═════ Raw records ═════

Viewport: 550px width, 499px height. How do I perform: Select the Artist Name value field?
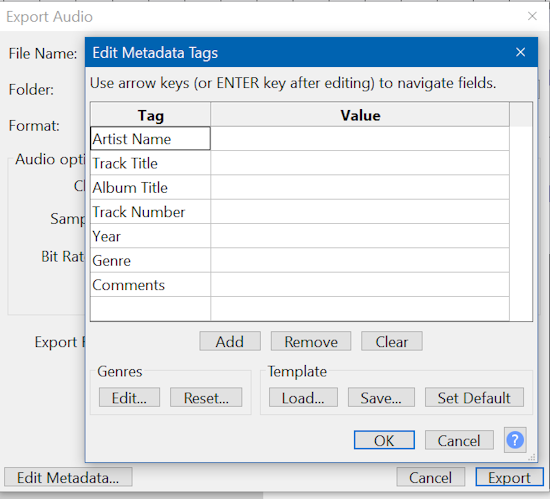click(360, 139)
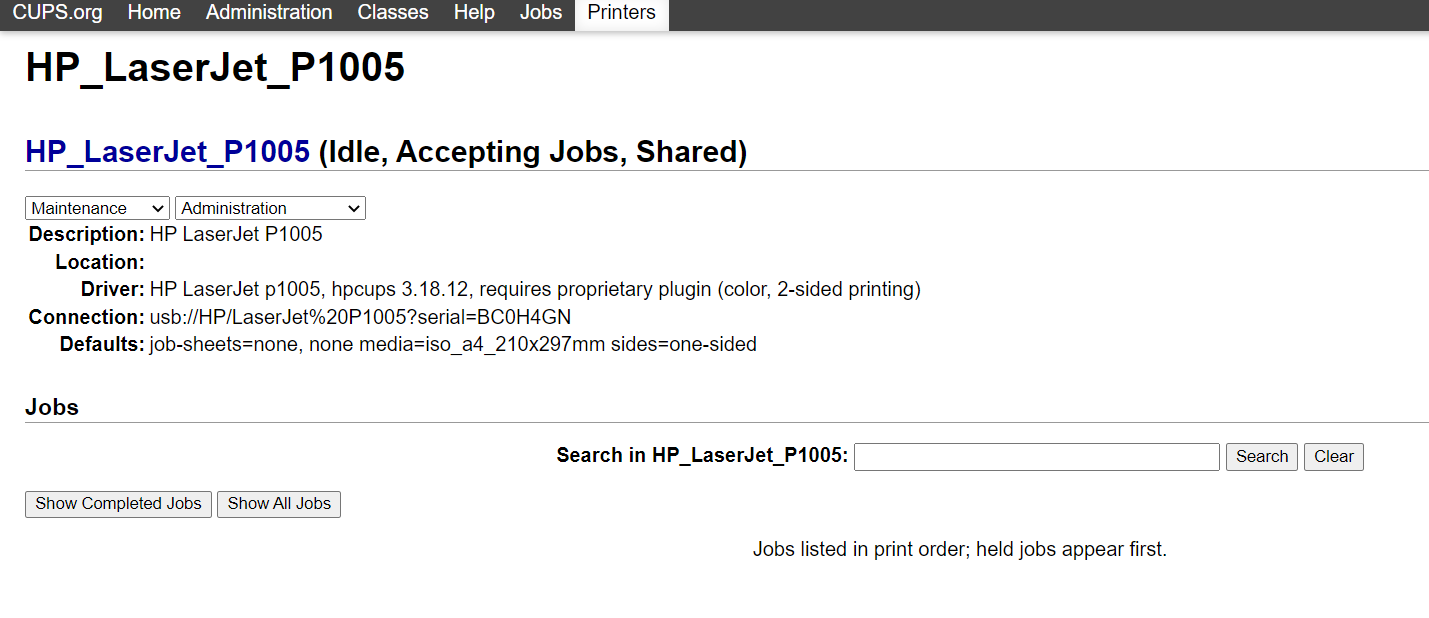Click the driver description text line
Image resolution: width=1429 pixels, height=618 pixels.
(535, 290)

═════

* **Objective**
Please render every item above as a numbered list, dropping blank lines and omitting the pictures.

* **Task response**
1. Viewport: 550px width, 499px height. How do I perform: Select the Artist Name value field?
2. click(360, 139)
3. Click the driver description text line
4. Image resolution: width=1429 pixels, height=618 pixels.
5. (535, 290)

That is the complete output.